(Available data begins)

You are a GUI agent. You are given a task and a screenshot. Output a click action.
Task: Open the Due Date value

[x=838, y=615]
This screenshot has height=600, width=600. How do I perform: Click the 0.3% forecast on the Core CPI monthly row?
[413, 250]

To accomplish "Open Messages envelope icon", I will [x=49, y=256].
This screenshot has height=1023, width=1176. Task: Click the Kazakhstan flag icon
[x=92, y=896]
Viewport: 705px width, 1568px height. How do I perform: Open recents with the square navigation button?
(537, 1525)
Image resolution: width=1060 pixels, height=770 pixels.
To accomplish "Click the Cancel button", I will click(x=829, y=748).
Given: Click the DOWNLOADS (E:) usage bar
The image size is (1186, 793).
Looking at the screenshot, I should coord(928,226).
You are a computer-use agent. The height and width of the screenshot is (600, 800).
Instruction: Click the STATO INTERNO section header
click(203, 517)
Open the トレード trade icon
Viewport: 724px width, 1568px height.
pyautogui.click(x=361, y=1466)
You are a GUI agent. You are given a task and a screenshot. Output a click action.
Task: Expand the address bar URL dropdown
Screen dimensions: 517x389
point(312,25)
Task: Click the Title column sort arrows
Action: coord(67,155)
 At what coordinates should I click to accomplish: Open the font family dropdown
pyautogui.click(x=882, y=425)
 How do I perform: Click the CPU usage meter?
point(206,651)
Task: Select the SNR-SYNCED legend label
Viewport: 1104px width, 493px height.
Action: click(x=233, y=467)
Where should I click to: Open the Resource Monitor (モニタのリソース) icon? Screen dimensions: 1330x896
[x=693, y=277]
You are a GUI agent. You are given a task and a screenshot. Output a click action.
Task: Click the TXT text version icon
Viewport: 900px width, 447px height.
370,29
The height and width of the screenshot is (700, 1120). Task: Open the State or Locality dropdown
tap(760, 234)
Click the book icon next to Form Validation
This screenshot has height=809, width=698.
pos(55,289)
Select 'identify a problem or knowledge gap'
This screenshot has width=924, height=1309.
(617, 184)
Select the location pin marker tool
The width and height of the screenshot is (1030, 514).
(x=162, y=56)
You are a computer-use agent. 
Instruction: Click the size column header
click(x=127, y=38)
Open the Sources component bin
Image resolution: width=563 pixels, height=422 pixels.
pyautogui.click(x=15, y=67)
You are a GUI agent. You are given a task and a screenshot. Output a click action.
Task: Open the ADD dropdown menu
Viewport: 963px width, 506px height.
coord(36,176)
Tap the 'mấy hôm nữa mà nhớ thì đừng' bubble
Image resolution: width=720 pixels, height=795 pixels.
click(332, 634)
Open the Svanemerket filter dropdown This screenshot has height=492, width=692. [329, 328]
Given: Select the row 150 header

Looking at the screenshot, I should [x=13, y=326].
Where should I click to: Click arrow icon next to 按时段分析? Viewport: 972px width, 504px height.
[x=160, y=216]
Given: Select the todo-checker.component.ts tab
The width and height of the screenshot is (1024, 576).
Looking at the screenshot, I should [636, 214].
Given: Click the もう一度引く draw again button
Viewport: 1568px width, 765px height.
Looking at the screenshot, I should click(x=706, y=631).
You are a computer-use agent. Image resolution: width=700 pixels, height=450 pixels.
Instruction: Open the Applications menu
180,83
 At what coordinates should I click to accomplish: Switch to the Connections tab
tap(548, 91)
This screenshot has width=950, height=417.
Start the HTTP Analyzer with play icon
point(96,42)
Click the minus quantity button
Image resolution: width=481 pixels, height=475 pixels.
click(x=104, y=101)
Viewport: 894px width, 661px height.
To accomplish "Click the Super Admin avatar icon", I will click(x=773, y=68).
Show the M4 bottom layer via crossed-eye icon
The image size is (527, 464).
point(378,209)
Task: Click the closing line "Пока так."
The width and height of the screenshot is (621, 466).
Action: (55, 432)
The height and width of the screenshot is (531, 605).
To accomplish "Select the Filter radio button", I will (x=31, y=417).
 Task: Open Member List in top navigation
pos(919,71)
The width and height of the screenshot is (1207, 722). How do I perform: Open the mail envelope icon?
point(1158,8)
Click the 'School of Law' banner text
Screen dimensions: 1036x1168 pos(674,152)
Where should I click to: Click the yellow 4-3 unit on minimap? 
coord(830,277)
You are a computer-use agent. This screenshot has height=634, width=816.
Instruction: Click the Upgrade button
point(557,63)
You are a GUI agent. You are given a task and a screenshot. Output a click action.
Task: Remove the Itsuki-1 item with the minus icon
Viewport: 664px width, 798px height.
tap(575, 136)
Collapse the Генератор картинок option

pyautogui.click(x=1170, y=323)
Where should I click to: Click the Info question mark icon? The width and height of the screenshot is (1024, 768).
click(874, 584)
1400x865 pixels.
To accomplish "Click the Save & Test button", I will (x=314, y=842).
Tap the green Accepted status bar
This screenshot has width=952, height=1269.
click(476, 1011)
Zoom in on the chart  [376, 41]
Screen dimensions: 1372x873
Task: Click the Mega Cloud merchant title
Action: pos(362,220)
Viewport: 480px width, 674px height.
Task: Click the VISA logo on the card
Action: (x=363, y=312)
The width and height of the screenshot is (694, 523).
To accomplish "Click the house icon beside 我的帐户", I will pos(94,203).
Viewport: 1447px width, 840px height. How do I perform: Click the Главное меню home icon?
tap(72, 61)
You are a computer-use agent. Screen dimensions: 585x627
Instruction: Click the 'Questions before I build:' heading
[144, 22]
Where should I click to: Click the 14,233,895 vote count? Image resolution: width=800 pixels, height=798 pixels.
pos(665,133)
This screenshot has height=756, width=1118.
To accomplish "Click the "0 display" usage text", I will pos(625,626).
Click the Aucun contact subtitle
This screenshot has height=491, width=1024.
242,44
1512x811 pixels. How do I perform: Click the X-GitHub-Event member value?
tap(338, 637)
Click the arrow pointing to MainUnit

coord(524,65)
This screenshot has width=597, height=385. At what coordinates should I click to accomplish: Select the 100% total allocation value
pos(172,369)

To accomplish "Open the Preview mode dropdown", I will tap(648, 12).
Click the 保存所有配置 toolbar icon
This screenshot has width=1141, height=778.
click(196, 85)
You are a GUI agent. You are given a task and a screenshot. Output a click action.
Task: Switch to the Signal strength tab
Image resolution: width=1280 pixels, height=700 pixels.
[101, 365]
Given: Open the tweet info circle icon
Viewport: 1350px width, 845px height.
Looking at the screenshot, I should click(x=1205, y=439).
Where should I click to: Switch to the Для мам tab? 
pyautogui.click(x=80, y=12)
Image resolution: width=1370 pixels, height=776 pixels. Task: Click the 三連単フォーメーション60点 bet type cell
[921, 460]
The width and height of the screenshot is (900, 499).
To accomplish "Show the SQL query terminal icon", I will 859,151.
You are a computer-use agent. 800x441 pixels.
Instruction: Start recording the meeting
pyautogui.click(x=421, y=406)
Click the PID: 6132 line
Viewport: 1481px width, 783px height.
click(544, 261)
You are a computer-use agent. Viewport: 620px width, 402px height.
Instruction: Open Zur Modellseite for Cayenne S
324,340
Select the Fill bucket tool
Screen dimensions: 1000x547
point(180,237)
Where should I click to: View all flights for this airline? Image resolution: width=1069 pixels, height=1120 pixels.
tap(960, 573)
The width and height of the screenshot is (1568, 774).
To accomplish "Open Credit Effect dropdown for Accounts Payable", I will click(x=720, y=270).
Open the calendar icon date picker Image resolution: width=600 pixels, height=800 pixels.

(Available data ends)

Problem description: Whenever the string "computer" shows up on a line of the listing, copy that line.

Completed task:
You are a computer-use agent. The height and width of the screenshot is (600, 800).
You are a computer-use agent. 
You are a computer-use agent. Image resolution: width=700 pixels, height=450 pixels.
You are a computer-use agent. This screenshot has height=634, width=816.
You are a computer-use agent. Screen dimensions: 585x627
You are a computer-use agent. 800x441 pixels.
You are a computer-use agent. Viewport: 620px width, 402px height.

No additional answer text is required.